Ohne Beijing geht es nicht
Von Klaus Fischer
Die deutsche Wirtschaft ist weiter in der Krise, das Bruttoinlandsprodukt (Wirtschaftsleistung; BIP) zwei Jahre in Folge geschrumpft. Auch für 2025 stehen die Zeichen auf Rezession. Die ohnehin komplizierte Lage der stärksten Wirtschaftsmacht Westeuropas, verursacht etwa durch die Kappung der Beziehungen zu Russland und die feindselige Politik gegenüber China, hat sich durch den US-Zollkrieg gegen den Rest der Welt weiter verschärft. Das führte bei Vertretern des hiesigen Kapitals zu einer Art Offenbarungseid, verbunden mit einer Ansage an die Politik: Ohne Beijing geht es nicht.
»Deutsche Unternehmen in China erwarten mehr Rückhalt von der Bundesregierung und eine ausgewogenere Beziehung, die China auch als Partner sieht«, zitierte Reuters am Dienstag das geschäftsführende Vorstandsmitglied der Deutschen Handelskammer in Nordchina, Oliver Oehms. Die derzeitige Wahrnehmung Chinas in der BRD stelle für die Unternehmen »eine erhebliche Hürde dar«. Die aktuelle handelspolitische Lage biete China und der EU eine Chance, neue Brücken zu bauen.
· · · · · · ·
▸ AUFGABEN:
(1) Beantworte diese Fragen zum Text über die deutsche Wirtschaft:
(a) Wie viele Jahre in Folge ist das Bruttoinlandsprodukt geschrumpft?
(b) Welche Funktion hat Oliver Oehms?
(c) An welchem Wochentag zitierte Reuters ihn?
(2) Kopiere die Datensätze wortgetreu, beginnend am Anfang der Datensätze und endend mit der Zeile, die „center [345, 519].“ enthält. Beide Grenzzeilen gehören dazu.
Die Datensätze haben mit dem Text nichts zu tun.

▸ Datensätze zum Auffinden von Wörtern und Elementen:
· · · · · · ·
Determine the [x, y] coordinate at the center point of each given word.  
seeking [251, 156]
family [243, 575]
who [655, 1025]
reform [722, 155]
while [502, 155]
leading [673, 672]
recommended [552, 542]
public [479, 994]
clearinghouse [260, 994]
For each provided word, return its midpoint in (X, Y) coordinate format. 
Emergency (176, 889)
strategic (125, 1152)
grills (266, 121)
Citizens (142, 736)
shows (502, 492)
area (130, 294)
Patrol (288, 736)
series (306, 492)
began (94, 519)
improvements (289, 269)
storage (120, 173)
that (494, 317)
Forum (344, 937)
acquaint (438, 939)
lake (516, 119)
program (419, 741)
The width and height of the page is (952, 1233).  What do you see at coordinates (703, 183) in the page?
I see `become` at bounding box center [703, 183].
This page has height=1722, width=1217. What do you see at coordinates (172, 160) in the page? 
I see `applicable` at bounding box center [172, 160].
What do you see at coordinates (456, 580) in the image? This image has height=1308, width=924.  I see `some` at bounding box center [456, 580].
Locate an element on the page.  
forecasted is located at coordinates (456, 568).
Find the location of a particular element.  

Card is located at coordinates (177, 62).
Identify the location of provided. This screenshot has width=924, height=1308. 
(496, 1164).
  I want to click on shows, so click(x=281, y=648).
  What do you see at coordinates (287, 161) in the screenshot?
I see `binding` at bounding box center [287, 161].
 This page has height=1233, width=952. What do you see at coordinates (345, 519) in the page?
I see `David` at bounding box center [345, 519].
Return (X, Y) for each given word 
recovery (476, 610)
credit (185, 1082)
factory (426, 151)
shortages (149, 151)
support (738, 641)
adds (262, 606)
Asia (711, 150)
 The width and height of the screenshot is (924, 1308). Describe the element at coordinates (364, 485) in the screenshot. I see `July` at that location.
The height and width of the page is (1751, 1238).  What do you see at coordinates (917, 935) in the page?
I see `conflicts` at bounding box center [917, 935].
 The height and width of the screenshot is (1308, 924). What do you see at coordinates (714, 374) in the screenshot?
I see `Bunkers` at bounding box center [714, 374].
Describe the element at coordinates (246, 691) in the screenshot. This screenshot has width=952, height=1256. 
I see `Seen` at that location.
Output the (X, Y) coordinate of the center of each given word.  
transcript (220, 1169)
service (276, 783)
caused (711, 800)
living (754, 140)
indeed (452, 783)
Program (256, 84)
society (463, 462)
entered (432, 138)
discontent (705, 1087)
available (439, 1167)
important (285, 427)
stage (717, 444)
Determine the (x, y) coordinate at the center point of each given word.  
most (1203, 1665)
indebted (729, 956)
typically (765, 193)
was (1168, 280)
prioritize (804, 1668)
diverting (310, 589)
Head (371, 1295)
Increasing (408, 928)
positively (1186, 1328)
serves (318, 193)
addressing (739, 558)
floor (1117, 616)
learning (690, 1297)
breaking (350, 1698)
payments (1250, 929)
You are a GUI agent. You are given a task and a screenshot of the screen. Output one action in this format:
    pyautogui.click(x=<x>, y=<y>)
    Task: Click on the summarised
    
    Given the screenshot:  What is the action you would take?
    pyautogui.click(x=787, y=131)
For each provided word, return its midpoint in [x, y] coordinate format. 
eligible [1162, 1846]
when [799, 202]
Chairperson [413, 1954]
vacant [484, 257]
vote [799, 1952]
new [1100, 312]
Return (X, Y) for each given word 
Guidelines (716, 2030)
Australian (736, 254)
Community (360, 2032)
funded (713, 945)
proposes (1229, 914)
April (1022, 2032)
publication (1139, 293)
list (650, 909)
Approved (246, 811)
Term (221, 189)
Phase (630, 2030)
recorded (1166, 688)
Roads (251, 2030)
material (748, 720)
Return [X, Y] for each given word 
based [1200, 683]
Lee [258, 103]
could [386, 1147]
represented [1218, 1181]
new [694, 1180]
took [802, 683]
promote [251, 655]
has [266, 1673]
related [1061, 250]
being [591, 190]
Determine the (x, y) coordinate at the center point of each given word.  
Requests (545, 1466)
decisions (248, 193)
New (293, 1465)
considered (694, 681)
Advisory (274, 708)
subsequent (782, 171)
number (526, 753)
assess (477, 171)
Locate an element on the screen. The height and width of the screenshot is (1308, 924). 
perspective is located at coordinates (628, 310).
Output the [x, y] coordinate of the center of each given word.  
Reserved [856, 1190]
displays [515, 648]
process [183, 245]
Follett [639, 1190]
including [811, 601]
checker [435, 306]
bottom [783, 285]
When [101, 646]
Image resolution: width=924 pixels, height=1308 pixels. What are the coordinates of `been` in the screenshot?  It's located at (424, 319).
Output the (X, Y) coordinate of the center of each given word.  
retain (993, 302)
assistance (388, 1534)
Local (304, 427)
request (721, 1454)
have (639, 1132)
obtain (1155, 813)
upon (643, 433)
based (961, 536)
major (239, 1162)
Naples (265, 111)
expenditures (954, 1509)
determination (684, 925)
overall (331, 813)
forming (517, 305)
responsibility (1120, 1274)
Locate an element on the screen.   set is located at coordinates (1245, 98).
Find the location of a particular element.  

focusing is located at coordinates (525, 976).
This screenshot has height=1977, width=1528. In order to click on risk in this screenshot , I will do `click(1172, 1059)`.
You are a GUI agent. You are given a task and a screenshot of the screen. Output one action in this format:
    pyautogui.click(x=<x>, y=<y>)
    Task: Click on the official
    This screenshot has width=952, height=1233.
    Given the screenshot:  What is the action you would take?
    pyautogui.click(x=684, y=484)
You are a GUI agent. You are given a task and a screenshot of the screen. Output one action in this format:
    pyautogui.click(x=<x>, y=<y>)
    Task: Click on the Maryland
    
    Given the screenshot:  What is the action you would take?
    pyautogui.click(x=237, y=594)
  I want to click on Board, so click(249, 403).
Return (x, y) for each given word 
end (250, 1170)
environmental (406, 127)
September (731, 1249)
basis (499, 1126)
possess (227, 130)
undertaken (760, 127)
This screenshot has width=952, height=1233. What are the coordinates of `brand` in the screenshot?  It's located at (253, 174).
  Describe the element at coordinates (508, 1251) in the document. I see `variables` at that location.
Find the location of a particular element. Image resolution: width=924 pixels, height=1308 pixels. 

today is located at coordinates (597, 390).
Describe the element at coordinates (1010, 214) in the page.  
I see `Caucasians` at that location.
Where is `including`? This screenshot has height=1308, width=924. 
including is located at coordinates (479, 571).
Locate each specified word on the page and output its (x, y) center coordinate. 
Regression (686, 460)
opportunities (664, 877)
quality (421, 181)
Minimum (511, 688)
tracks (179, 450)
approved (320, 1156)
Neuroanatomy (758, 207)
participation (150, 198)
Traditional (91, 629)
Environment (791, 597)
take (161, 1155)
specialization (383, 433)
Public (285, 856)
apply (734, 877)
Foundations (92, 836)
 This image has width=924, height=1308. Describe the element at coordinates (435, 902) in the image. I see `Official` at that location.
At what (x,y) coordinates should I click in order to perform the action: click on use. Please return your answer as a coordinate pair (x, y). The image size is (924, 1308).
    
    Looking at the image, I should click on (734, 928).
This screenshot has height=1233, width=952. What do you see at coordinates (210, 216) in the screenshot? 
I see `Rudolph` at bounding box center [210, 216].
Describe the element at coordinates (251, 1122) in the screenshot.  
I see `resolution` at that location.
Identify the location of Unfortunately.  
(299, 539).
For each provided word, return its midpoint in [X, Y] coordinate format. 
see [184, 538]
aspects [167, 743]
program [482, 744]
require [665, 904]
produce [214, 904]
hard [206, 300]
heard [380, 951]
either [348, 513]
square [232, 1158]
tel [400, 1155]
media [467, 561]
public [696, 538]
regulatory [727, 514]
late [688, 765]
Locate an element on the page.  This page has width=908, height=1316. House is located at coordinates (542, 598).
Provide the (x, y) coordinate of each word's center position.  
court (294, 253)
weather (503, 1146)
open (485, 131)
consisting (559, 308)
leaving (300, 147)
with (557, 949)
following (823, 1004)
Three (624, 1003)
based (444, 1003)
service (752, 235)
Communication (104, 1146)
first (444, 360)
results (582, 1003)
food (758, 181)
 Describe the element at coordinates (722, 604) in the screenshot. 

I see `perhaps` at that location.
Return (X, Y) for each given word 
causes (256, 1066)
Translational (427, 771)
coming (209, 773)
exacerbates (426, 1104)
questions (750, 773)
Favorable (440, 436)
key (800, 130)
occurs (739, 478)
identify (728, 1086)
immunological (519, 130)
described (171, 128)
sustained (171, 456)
· · · · · · ·
▸ LÖSUNGEN:
(1)
(a) Zwei Jahre in Folge.
(b) Er ist geschäftsführendes Vorstandsmitglied der Deutschen Handelskammer in Nordchina.
(c) Am Dienstag.

(2)
Determine the [x, y] coordinate at the center point of each given word.  
seeking [251, 156]
family [243, 575]
who [655, 1025]
reform [722, 155]
while [502, 155]
leading [673, 672]
recommended [552, 542]
public [479, 994]
clearinghouse [260, 994]
For each provided word, return its midpoint in (X, Y) coordinate format. 
Emergency (176, 889)
strategic (125, 1152)
grills (266, 121)
Citizens (142, 736)
shows (502, 492)
area (130, 294)
Patrol (288, 736)
series (306, 492)
began (94, 519)
improvements (289, 269)
storage (120, 173)
that (494, 317)
Forum (344, 937)
acquaint (438, 939)
lake (516, 119)
program (419, 741)
The width and height of the page is (952, 1233).  What do you see at coordinates (703, 183) in the page?
I see `become` at bounding box center [703, 183].
This page has height=1722, width=1217. What do you see at coordinates (172, 160) in the page? 
I see `applicable` at bounding box center [172, 160].
What do you see at coordinates (456, 580) in the image? This image has height=1308, width=924.  I see `some` at bounding box center [456, 580].
Locate an element on the page.  
forecasted is located at coordinates (456, 568).
Find the location of a particular element.  

Card is located at coordinates (177, 62).
Identify the location of provided. This screenshot has width=924, height=1308. 
(496, 1164).
  I want to click on shows, so click(x=281, y=648).
  What do you see at coordinates (287, 161) in the screenshot?
I see `binding` at bounding box center [287, 161].
 This page has height=1233, width=952. What do you see at coordinates (345, 519) in the page?
I see `David` at bounding box center [345, 519].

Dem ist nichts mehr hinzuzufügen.